• DOLAR 32.575
  • EURO 35.017
  • ALTIN 2430.659
  • ...

ANKARA

TBMM Sanayi, Ticaret, Enerji, Tabii Kaynaklar, Bilgi ve Teknoloji Komisyonu,   AK Parti Konya Milletvekili Ziya Altunyaldız başkanlığında, Helal Akreditasyon Kurumu Kuruluş ve Görevleri Hakkında Kanun Tasarısını görüşmek üzere toplandı. Ekonomi Bakanı Zeybekci toplantıda yaptığı sunumda, Zeybekci, "Rakamlara göre günümüz itibarıyla sadece Müslümanların helal gıda ürünlerine olan harcamaları 1.17 trilyon dolara tekabül etmektedir. Helal belgesi almış olup da tüketilen ürünlerin toplam tutarı da 415 milyar dolardır. Gıda, tekstil, eczacılık ürünleri, kozmetik gibi ürünler ile turizm ve seyahat gibi hizmetleri de buna eklersek 1,9 trilyon dolarlık bir pazara ulaşırız" dedi. Zeybekci, helal sertifikalı ürünlerin yüzde 85'ini gayrimüslümlerin ürettiğini belirterek, bu durumun İslam dünyası açısından kabul edilebilir olmadığını, Türkiye'nin gerekli adımları atması halinde bu alanda etkin ülke haline gelebileceğini kaydetti.
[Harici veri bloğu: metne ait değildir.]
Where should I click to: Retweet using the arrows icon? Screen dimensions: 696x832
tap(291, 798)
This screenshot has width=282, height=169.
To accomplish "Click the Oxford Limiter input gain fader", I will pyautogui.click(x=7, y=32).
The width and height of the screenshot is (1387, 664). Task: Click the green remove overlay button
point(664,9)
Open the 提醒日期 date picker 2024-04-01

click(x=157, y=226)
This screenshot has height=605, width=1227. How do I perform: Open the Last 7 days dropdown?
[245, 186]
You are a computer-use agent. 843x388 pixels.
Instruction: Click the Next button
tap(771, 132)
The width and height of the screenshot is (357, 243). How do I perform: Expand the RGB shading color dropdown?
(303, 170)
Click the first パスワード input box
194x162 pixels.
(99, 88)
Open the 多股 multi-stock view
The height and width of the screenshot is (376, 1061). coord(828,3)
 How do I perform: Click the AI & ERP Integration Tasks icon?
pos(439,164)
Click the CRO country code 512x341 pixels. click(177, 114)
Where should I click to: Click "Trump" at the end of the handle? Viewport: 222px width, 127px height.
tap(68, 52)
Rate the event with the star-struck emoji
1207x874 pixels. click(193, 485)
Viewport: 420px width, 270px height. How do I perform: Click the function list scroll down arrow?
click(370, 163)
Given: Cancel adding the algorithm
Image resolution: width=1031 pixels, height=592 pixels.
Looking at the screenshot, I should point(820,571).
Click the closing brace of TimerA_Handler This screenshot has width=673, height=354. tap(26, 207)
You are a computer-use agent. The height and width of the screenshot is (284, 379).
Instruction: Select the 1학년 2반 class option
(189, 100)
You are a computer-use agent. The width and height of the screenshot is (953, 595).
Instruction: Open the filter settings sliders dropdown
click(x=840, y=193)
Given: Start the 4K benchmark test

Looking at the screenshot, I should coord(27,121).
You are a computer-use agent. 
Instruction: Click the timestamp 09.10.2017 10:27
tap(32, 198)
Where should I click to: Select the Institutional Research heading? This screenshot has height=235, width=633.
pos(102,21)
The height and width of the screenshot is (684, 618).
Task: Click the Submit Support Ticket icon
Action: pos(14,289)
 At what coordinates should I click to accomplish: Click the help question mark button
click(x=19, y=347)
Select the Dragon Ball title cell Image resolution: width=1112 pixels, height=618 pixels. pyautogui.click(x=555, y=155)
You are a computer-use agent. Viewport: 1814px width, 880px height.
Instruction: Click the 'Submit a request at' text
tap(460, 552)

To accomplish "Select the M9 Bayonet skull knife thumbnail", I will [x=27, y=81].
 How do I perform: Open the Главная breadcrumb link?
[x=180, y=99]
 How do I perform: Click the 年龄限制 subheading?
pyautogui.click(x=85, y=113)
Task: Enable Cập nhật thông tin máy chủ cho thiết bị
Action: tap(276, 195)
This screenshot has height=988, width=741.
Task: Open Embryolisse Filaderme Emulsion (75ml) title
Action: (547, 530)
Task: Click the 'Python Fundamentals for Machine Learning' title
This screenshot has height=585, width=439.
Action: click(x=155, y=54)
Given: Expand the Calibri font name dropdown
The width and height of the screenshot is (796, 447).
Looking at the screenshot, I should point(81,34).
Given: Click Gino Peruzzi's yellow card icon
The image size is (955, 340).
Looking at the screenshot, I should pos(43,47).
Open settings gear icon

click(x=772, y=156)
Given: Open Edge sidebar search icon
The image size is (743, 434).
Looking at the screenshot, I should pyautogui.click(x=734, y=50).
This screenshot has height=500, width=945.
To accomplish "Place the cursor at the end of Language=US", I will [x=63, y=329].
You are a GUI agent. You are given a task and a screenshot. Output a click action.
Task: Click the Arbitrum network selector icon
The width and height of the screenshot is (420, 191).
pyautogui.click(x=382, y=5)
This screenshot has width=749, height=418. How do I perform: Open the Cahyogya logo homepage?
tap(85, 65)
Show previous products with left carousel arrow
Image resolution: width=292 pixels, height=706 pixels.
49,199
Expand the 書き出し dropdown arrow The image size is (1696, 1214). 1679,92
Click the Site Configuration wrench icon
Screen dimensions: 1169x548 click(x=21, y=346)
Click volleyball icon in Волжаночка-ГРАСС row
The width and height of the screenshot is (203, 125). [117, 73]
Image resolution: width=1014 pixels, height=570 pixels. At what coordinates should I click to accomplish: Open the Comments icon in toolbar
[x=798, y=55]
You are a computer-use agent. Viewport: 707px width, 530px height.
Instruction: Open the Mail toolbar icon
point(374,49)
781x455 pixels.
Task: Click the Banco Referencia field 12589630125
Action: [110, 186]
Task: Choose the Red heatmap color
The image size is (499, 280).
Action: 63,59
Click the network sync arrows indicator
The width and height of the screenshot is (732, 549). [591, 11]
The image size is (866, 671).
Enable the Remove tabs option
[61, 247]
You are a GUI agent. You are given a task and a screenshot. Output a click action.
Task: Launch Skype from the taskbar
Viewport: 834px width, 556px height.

'Belgelendirmeye Gayrimüslim Kuruluşlar Karar Veriyor'

Zeybekci, helal ürün ticaretinin yanı sıra helal belgelendirme pazarı oluştuğuna dikkati çekerek, şöyle devam etti: "Helal belgelendirmenin yıllık pazar büyüklüğü 6 milyar dolar civarında. Ne yazık ki helal belgelendirmesi gibi dini temelleri olan bir konuda ürünlerin helal olup olmadığına gayrimüslim belgelendirme kuruluşları karar veriyor. Biz bu işe girsek de girmesek de dünyada bir helal pazarı var. Hangi ürünlerin helal olup olmadığına yönelik standartları belirleyecek, belge verecek kuruluşlar da varolacaktır. Türkiye olarak tarihten gelen itibarımız, geniş kültür coğrafyamız ve gelişmiş kalite altyapımızla küresel helal pazarında lider, kural koyucu ve yönlendirici ülke olabiliriz ve hatta olmalıyız. Çünkü ihracat yapacağız."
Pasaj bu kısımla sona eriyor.